There was no need for a claimant to demonstrate an imminent infringement of a legal right before the court would make a declaration concerning the relevant right. The court therefore granted a declaration concerning a claimant's right of light where the defendant had not infringed the right, but had failed to acknowledge it.


The claimants (P) sought a declaration that their property enjoyed a right to light.

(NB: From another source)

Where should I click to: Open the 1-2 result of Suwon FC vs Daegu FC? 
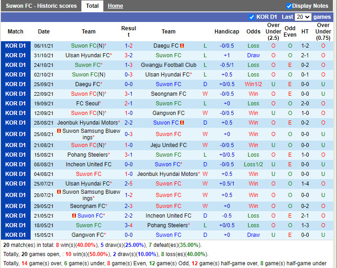128,46
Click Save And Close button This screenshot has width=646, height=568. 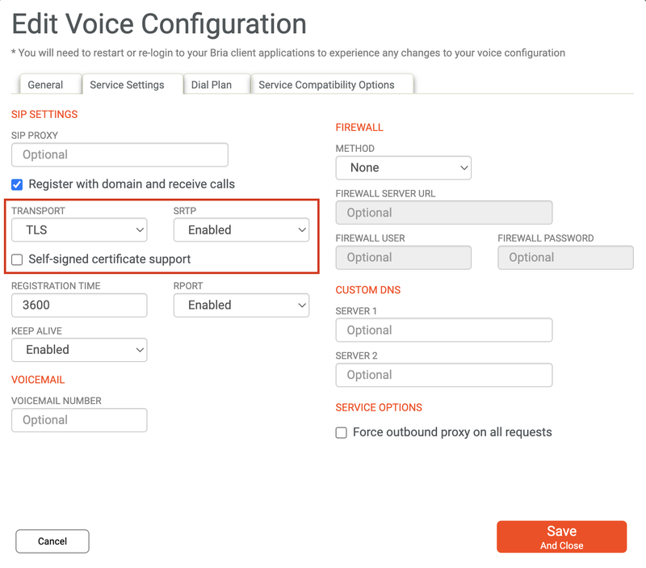[x=561, y=536]
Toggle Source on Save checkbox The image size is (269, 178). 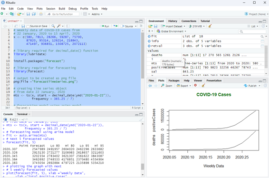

The defendants (H) owned a house adjoining P's property and had obtained planning permission to build a two-storey extension. P obtained a surveyor's report and asserted that H's proposed development would infringe their right to light. H disputed that evidence. Extensive correspondence ensued for the next three years. P made it clear that they would issue proceedings for an injunction to prevent H commencing work. H then gave an undertaking not to begin work without giving 14 days' notice. The undertaking was without prejudice to H's contention that the development would not affect P's rights. P issued proceedings for a declaration to protect their position. H stated that "at least for the foreseeable future" they were prepared to proceed on the assumption that P's expert's analysis was correct.

H submitted that no practical purpose would be served by granting a declaration, as there was no imminent threat to P's rights.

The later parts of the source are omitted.